Francia se enfrenta a un espejo que le devuelve una imagen distorsionada. Así lo constata la demógrafa Michèle Tribalat en su libro “Asimilation: la fin du modèle français”, en el que se pone de manifiesto el persistente sobredimensionamiento de la comunidad musulmana y en general de la población migrante. En consecuencia, se dan por válidas estadísticas irreales de cara a asentar como verdaderos una serie de prejuicios de fácil venta en tiempos difíciles para las clases populares.

Lo que sí es cierto es que desde hace demasiado tiempo el espejo francés muestra a jóvenes que no han conocido otro país que el suyo, que se llama Francia, pero que no se ven reflejados en el imaginario colectivo y a los que esa República que preconiza la igualdad les repudia, eso sí, con buenas palabras cuando tratan de alquilar un apartamento o concertar una cita profesional. Si no pueden progresar en su país, ¿están abocados a engrosar las filas de un proyecto totalitario que se expande con el extremismo religioso como bandera gracias a la financiación original a cargo de potencias occidentales o aliados regionales de éstas?


No conviene, por descontado, rendirse tampoco en este aspecto a la sobrestimación demográfica, y aunque la presencia de occidentales en las filas yihadistas es irrefutable –la resistencia kurda ha alertado de ello sin que, por cierto, poco o nada se hayan alarmado las cancillerías europeas–, se impone cambiar de raíz la forma de hacer las cosas, empezando por casa.

Tengo colegas y amigos que lloraron al saber de la muerte de Cabu, porque ese genio inmortal es sinónimo para ellos de las tazas de chocolate caliente y dibujos animados de la infancia. Pero esas lágrimas, me confiesan, han dado paso a rostros estupefactos por temor a una larga resaca en forma de política de tierra quemada.

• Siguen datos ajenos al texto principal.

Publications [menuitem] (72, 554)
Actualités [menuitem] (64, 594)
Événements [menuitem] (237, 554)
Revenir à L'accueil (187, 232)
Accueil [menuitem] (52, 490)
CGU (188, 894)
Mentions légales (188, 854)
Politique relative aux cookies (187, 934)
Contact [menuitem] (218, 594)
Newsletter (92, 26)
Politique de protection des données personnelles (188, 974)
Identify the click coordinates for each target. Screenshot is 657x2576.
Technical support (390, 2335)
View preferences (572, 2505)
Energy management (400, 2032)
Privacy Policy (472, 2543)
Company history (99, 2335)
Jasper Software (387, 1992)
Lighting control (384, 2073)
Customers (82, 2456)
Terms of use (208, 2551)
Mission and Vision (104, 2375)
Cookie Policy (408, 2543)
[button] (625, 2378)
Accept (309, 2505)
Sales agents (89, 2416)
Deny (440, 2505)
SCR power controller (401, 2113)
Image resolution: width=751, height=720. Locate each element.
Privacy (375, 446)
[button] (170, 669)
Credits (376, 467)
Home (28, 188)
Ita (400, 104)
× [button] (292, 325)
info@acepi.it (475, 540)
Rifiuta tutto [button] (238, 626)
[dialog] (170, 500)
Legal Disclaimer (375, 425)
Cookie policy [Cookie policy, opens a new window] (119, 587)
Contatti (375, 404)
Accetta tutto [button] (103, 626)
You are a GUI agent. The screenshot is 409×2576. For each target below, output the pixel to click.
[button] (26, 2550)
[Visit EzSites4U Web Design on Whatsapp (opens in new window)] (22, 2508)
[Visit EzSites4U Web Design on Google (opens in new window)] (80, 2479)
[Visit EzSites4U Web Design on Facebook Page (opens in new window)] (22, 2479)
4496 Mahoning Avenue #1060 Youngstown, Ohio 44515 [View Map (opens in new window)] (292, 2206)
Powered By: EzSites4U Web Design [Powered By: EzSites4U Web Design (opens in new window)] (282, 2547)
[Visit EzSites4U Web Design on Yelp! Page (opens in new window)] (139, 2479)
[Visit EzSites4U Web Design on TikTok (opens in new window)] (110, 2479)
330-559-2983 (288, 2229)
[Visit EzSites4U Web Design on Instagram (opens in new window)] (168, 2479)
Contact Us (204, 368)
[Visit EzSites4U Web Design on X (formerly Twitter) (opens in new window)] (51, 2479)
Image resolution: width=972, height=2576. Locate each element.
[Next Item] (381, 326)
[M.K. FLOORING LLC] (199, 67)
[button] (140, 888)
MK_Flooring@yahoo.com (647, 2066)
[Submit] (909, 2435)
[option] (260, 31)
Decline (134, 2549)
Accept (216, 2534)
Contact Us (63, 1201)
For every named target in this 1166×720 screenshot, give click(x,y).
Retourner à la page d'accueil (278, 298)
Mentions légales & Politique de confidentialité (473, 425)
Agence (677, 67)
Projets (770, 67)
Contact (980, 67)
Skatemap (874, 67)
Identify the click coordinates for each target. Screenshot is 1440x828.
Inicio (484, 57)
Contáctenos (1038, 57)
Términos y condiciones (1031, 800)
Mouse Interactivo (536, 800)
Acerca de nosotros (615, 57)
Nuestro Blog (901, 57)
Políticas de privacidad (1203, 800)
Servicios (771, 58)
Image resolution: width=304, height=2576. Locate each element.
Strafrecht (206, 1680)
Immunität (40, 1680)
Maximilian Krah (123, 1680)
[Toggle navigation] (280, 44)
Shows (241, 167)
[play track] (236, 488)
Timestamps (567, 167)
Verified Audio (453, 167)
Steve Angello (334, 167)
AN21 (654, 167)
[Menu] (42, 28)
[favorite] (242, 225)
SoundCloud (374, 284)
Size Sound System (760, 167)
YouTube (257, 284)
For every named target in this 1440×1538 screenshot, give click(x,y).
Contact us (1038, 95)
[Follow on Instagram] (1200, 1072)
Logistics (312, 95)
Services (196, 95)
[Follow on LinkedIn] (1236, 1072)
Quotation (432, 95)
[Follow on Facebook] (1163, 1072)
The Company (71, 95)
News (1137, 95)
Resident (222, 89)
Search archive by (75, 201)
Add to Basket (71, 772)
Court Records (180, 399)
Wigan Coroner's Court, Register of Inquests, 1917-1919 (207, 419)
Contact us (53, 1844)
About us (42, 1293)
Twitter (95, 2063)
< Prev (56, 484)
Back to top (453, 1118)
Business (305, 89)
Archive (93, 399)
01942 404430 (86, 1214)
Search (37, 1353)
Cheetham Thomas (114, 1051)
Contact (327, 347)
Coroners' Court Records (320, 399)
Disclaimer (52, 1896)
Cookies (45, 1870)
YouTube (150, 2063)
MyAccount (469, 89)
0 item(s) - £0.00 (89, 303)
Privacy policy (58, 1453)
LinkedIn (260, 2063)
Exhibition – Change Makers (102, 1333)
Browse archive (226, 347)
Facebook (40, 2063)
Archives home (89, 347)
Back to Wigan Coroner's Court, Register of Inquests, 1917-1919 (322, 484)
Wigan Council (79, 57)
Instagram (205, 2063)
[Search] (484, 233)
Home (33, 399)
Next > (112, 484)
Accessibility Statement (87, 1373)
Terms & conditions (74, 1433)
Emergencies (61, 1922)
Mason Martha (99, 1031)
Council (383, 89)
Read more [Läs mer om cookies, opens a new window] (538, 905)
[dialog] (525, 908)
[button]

Superado el impacto emocional, la reacción epidérmica y la eclosión mediática, queda determinar las responsabilidades y ahondar en los orígenes –lleven estos a Yemen, a Irak o a los despachos de los servicios de seguridad, que operan en despachos parisinos– del ataque.

Porque, no nos engañemos, la actualidad devorará pronto esas imágenes de millones de personas en torno a un eslogan. Y el polvo caerá sobre esa edición especial que nadie querría que hubiera tenido que hacerse y que, por cierto, guardarán como recuerdo gentes que no habrían echado en falta en los quioscos ese medio, dentro de esa extinción mediática que tiene lugar en Francia sin que nadie establezca una relación entre la pérdida de pluralidad informativa y la usurpación de espíritu crítico, tan esencial para mantener vigentes las libertades que se lograron luchando contra precedentes totalitarismos.

Cuando se apaguen las cámaras, seguirá pendiente la tarea de defender los derechos frente al apetito voraz de los liberticidas de toda ralea. Y, sobre todo, el reto de construir modelos sociales sostenibles y relaciones internacionales basadas en el respeto a los pueblos y a las personas. En esa batalla, el grito “Je suis Basque” no debería resultar ajeno a cuantos, a ambos lados de los Pirineos, han empatizado estos días con la proclama “Je suis Charlie”. Sólo es cuestión de atreverse a pensar el mundo de otra manera.